■ **Records supplied**:
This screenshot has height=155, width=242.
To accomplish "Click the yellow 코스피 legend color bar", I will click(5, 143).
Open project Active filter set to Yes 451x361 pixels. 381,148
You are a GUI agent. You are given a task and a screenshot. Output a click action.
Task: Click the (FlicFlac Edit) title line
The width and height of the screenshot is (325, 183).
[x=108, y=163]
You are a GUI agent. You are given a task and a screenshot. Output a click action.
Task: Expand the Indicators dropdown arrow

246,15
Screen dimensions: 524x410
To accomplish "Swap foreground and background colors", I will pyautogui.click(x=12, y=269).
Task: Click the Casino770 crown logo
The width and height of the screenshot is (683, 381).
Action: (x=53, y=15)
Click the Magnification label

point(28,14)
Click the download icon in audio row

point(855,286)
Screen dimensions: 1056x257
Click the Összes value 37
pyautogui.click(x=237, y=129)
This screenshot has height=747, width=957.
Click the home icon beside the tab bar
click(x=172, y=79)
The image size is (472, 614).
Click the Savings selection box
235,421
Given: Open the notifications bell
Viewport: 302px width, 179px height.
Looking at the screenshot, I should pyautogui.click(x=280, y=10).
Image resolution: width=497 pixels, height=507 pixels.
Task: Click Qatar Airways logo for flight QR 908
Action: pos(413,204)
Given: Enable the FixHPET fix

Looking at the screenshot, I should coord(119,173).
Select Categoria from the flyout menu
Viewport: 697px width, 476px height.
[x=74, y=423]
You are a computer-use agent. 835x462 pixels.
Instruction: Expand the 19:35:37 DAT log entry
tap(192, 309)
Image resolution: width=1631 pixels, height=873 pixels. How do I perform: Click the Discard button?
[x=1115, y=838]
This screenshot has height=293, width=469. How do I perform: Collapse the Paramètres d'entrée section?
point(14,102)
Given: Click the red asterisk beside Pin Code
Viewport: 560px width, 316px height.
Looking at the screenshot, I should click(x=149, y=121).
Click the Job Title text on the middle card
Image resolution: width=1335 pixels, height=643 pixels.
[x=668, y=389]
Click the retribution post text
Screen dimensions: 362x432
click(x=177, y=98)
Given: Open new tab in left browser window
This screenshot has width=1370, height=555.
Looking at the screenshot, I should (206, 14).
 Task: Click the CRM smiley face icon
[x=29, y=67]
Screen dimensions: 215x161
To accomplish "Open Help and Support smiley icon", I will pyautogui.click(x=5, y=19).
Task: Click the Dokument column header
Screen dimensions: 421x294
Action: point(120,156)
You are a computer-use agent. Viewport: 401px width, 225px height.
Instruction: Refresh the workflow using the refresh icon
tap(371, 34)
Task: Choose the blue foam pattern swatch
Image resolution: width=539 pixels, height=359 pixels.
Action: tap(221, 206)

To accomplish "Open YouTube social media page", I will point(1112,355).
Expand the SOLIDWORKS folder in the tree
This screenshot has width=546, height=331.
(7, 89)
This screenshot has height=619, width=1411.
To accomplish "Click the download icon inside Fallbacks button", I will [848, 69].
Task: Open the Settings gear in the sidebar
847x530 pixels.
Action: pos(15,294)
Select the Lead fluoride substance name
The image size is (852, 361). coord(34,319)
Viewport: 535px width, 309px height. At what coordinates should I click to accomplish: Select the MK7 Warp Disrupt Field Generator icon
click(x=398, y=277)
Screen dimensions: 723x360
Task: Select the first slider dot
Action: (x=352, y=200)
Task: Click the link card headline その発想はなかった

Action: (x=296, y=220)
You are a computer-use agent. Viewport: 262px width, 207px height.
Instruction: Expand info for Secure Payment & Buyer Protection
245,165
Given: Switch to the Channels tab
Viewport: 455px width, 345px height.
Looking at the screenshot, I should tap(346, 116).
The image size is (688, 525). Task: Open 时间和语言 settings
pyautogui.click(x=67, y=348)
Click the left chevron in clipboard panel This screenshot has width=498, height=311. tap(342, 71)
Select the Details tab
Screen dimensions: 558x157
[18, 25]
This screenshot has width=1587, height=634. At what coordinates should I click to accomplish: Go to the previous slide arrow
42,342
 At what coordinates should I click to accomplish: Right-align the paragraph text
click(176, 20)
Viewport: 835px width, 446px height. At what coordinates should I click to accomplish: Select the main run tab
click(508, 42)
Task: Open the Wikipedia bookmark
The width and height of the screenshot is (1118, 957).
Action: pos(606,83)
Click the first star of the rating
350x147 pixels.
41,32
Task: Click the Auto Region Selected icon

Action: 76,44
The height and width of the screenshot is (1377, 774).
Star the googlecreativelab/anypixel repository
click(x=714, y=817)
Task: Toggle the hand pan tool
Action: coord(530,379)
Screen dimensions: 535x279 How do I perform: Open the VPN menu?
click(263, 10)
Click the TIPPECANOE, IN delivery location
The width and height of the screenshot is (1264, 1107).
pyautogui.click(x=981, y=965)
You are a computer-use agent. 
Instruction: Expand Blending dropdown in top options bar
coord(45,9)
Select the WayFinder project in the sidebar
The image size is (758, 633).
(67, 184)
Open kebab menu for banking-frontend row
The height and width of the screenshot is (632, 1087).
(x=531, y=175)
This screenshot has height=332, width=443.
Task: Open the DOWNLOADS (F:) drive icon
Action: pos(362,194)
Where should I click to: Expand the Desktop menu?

■ **What to work on**:
Nothing but the lines above from the one containing "The width and height of the screenshot is (683, 381)." through the one containing "Screen dimensions: 215x161" should appear in the answer, each repeated exactly.

■ **Exercise response**:
The width and height of the screenshot is (683, 381).
Action: (x=53, y=15)
Click the Magnification label

point(28,14)
Click the download icon in audio row

point(855,286)
Screen dimensions: 1056x257
Click the Összes value 37
pyautogui.click(x=237, y=129)
This screenshot has height=747, width=957.
Click the home icon beside the tab bar
click(x=172, y=79)
The image size is (472, 614).
Click the Savings selection box
235,421
Given: Open the notifications bell
Viewport: 302px width, 179px height.
Looking at the screenshot, I should pyautogui.click(x=280, y=10).
Image resolution: width=497 pixels, height=507 pixels.
Task: Click Qatar Airways logo for flight QR 908
Action: pos(413,204)
Given: Enable the FixHPET fix

Looking at the screenshot, I should coord(119,173).
Select Categoria from the flyout menu
Viewport: 697px width, 476px height.
[x=74, y=423]
You are a computer-use agent. 835x462 pixels.
Instruction: Expand the 19:35:37 DAT log entry
tap(192, 309)
Image resolution: width=1631 pixels, height=873 pixels. How do I perform: Click the Discard button?
[x=1115, y=838]
This screenshot has height=293, width=469. How do I perform: Collapse the Paramètres d'entrée section?
point(14,102)
Given: Click the red asterisk beside Pin Code
Viewport: 560px width, 316px height.
Looking at the screenshot, I should click(x=149, y=121).
Click the Job Title text on the middle card
Image resolution: width=1335 pixels, height=643 pixels.
[x=668, y=389]
Click the retribution post text
Screen dimensions: 362x432
click(x=177, y=98)
Given: Open new tab in left browser window
This screenshot has width=1370, height=555.
Looking at the screenshot, I should (206, 14).
 Task: Click the CRM smiley face icon
[x=29, y=67]
Screen dimensions: 215x161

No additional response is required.